Claire: How did book-banning efforts become so widespread?

Alexandra: We've seen this going from a school or community issue to a really polarizing political issue. Before, parents might hear about a book because their child brought a copy home; now, complaints on social media about inappropriate material go viral, and that leads to more complaints in schools and libraries across the country.

Elected officials are also turning book banning into another wedge issue in the culture wars. Last fall, a Republican representative in Texas put together a list of 850 books that he argued were inappropriate material in schools and included books about sexuality, racism and American history. In Virginia, Gov. Glenn Youngkin campaigned on the issue by arguing that parents, not schools, should control what their children read. Democrats have also seized on the issue through congressional hearings about rising book bans.

And, sometimes, the disputes have spilled into something more menacing. The Proud Boys, the far-right group with a history of street fighting, showed up at a drag-queen-hosted story hour for families in a library in San Lorenzo, Calif.

Why do parents and conservatives want these bans?

Alexandra: For some parents, it's about preventing kids from reading certain things. Others want to introduce certain topics — like L.G.B.T. rights or race — to their children themselves.

A lot of the people I've spoken to say they don't consider the bans they want to be racist or bigoted. They say the books contain specific content that they feel isn't appropriate for children, and they'll sometimes point to explicit passages. But librarians we speak to say that the most challenged books around the country are basically all about Black or brown or L.G.B.T. characters.

In Texas, residents sued a library after a library official took books off the shelves based on a list from an elected official. They weren't all children's books; the list included Ta-Nehisi Coates's "Between the World and Me" and "How to Be an Antiracist" by Ibram X. Kendi.

It's hard to disentangle the banning surge from other conservative efforts to use the government to limit expression, including what critics call Florida's "Don't Say Gay" law. Those are all movements that have overlapped and spurred book-banning debates.

Elizabeth: Book banning is part of a wider political context right now, of extreme polarization, of heightened political tensions and the amplification of certain messages by the kinds of media — social or otherwise — that people consume.

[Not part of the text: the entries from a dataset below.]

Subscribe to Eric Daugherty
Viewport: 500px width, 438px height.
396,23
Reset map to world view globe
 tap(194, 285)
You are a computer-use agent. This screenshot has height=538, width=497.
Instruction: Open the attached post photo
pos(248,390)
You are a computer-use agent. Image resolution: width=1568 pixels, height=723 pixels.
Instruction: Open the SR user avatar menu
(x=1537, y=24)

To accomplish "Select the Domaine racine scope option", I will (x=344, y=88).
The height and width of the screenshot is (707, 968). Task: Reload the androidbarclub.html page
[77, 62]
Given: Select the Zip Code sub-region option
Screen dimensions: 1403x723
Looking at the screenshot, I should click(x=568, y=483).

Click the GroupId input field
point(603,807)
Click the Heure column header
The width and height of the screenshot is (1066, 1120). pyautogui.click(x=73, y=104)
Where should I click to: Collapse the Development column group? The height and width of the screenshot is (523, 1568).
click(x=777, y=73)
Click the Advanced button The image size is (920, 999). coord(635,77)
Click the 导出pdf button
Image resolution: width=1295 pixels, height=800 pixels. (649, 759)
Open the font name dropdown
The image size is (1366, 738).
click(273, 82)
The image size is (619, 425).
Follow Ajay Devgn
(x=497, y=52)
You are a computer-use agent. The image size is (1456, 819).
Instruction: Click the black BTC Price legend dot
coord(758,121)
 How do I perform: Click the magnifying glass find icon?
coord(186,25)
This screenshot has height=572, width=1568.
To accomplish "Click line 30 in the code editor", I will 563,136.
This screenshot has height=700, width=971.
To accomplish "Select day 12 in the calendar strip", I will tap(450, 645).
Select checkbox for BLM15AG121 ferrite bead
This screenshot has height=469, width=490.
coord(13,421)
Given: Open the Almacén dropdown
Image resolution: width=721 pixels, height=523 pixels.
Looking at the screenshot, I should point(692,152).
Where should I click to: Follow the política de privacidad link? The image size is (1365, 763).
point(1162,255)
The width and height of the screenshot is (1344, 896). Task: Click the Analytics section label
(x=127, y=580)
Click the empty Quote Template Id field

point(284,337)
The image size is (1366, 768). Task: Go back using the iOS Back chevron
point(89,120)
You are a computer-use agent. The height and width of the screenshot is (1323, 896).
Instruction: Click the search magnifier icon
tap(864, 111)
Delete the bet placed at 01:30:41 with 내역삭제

Has any banning effort stood out to you?

Elizabeth: In Virginia Beach, a local politician sued Barnes & Noble over two books, "Gender Queer," a memoir by Maia Kobabe, and "A Court of Mist and Fury," a fantasy novel. This lawmaker wants Barnes & Noble to stop selling these titles to minors. The suit probably won't succeed. But it's an escalation: The issue went from people thinking their children shouldn't read certain books to trying to stop other people's children from reading certain books.

I understand why some of the fights over school reading are so intense: By definition, teachers are making choices about which books children are — and are not — going to read, and parents may not always agree. The efforts to take books from libraries feels different, yes?

Elizabeth: When people are trying to push a book out of the library, they're making a decision for everyone, that nobody has access to a particular book. But librarians are trained to present a range of viewpoints. For them, it's a matter of professional ethics to make sure that the point of view of one person or one group isn't dictating what everyone reads.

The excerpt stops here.